Location: Forage and Range ResearchTitle: When local isn't best) Author
Submitted to: Evolutionary Applications
Publication Type: Peer reviewed journal
Publication Acceptance Date: 7/4/2013
Publication Date: 11/1/2013
Citation: Jones, T.A. 2013. When local isn't best. Evolutionary Applications. 6:1109-1118. Interpretive Summary: Local plant materials are often preferred for the practice of ecological restoration. This is often justified by the maxim "Local is best," but there are many situations in which performance of non-local plant materials may exceed that of local populations. Based on generally accepted ecological and evolutionary concepts, this paper contends that the assumption that local genotypes are sacrosanct is based on the overemphasis of certain principles at the expense of others, resulting in an unbalanced perspective. To be most effective, plant materials for restoration purposes should be chosen on their adaptation to current ecological site conditions, which may be greatly modified from their pristine state, and their ability to adapt to potential future conditions. These arguments can be used by restoration practitioners to justify their choices of plant materials using generally accepted ecological and evolutionary principles.

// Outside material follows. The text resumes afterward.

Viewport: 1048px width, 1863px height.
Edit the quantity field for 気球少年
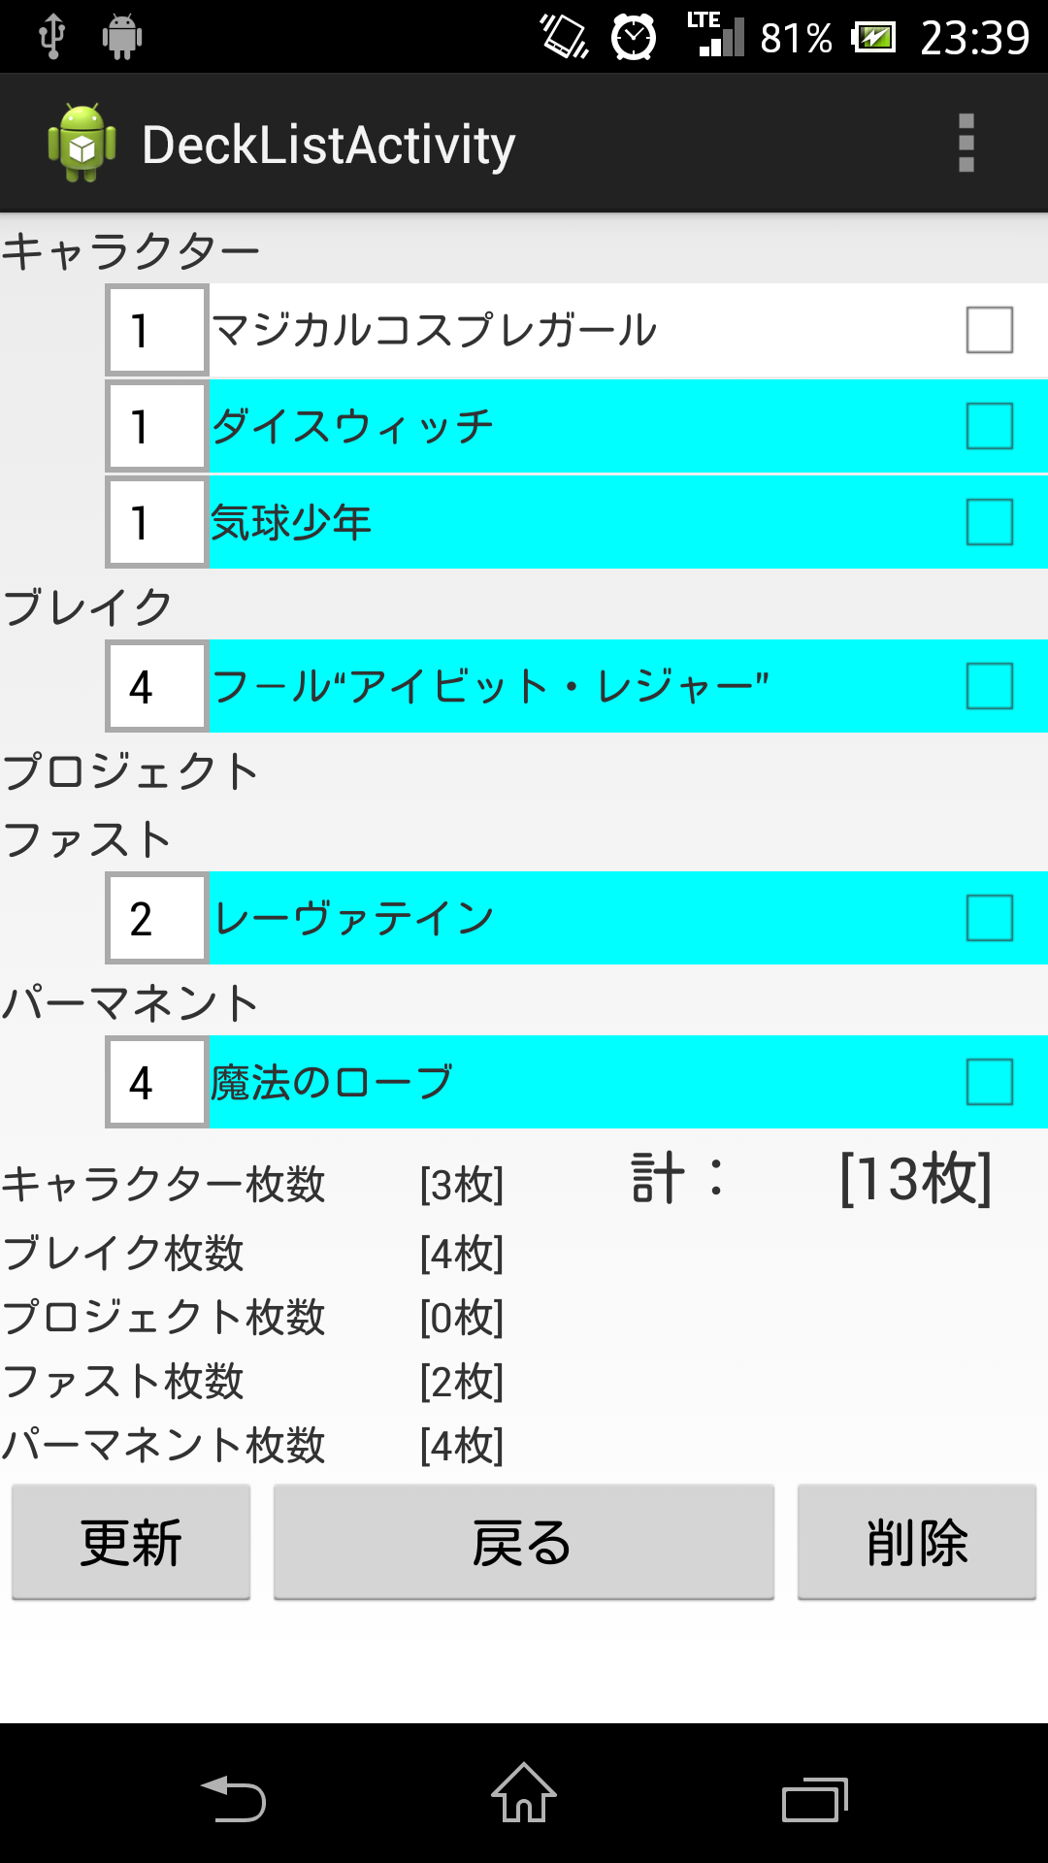[157, 522]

Technical Abstract: Local plant materials are often preferred for the practice of ecological restoration, and this is likely related to the preference for pristine lands for study by the scientific community. While the 'local-is-best' plant material paradigm may be appropriate for pristine lands, it may not be directly applicable in the context of the seriously degraded lands commonly targeted for restoration. This paper explains how twelve ecological, evolutionary, and methodological concepts have been commonly misinterpreted or misapplied in making the assumption that local is best. Evolution does not necessarily lead to optimal local adaptation. Local genotypes are to a certain extent transient, being merely the effect, rather than the cause, of natural selection and past historical genetic patterns. This suggests that local genotypes have no inherent worth in an absolutist sense. Genotypes chosen for restoration are most likely to be effective if they are adapted to current site conditions, which in many cases differ dramatically from those present historically. Thus, the most effective genotypes for restoration are not necessarily local genotypes. For purposes of ecological restoration, local adaptation is often emphasized, while the importance of general adaptation across environments does not always receive the attention that it merits. This paradox is expected to exacerbate as environmental change accelerates, both globally and locally. For this rerson, 'local is best' is better thought of as a model working assumption that can be tested rather than as a sacrosanct doctrine. Local provenance is important for developing restoration plant materials to the extent that it is biologically relevant, but it is best not employed as an absolute rule in the real world of ecological restoration. This more circumspect role for provenance is reflected in recent conceptual development, such as the current definition of ecological restoration by the Society for Ecological Restoration International and the Restoration Gene Pool concept.